── DOCUMENT EXTRACT

This has dire consequences. For example, labor now accounts for 59% of GDP and profits account for 12%. In the 1970s those numbers were 65% and 3%. In other words, wealth has been vacuumed upward since the advent of neoliberalism in the 1980s. Critically, wages of the low earners have stagnated in dollar terms and have decreased as a share of GDP.
This means that poor are made poorer. It also means that their wealth is declining in relation to the overall wealth of a society when this is measured against GDP: the value added created through the production of goods and services in a country during a certain period.
Even more dismal, since the 1980s the weekly wage of the median worker has barely moved while over the past forty years, GDP has nearly doubled. The median wage as a share of GDP has nearly halved. The overall picture of wage stagnation of the low-income earners is therefore much more dire. As planned by the advocates of neoliberalism, the poorer you are the more you are hit – the richer you are already, the richer you have been made during the last 40 years of neoliberalism.

────
── INFORMATION SHOWN

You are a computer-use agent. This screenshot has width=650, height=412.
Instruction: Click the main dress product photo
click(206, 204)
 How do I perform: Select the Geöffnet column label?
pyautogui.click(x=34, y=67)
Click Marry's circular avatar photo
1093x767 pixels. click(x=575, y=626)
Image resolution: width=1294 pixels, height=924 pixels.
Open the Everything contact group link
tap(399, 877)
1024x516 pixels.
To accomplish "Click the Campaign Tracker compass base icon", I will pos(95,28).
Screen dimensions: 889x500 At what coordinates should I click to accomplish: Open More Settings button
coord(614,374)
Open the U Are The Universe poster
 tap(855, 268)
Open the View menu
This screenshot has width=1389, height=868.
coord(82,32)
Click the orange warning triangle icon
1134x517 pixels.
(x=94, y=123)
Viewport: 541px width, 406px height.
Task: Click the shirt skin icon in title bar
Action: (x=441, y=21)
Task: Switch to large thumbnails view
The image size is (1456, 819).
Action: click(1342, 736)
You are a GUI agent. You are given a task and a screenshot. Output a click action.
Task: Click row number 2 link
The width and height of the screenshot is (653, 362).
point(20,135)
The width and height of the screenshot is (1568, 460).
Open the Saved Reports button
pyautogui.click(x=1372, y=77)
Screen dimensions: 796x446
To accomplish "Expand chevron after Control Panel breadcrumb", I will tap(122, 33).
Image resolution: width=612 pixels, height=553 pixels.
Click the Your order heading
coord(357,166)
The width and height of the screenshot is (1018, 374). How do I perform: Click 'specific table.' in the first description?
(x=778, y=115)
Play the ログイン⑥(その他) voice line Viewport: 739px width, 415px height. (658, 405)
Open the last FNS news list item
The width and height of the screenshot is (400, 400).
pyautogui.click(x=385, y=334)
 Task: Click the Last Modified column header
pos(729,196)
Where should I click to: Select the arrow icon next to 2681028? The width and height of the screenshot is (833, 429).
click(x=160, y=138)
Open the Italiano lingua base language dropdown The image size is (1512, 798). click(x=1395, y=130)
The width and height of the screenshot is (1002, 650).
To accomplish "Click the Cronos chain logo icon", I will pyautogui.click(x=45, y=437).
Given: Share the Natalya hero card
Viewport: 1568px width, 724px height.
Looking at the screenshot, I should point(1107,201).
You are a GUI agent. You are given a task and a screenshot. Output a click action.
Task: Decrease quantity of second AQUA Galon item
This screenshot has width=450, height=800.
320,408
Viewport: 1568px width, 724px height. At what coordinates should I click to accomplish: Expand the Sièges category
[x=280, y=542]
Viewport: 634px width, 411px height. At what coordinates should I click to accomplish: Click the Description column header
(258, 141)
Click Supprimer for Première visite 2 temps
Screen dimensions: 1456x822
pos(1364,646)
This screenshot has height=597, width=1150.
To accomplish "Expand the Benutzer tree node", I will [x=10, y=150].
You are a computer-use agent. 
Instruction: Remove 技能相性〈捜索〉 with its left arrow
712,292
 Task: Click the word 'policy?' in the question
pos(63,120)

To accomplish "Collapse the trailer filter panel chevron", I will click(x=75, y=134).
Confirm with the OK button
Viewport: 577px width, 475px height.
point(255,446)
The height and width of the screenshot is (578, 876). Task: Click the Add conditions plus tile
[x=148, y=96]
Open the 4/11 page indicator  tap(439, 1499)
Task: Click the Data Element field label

────

**DIRECTIONS**.
a) Answer these from the passage on wage stagnation:
(i) What share of GDP does labor account for now?
(ii) How much has GDP grown over the past forty years?
(iii) What has happened to the median wage as a share of GDP?
b) Retype the passage on wage stagnation, beginning at the words "This means that" and stopping after "a certain period.".

**ANSWERS PER TASK**.
a)
(i) 59%
(ii) It has nearly doubled.
(iii) It has nearly halved.

b)
This means that poor are made poorer. It also means that their wealth is declining in relation to the overall wealth of a society when this is measured against GDP: the value added created through the production of goods and services in a country during a certain period.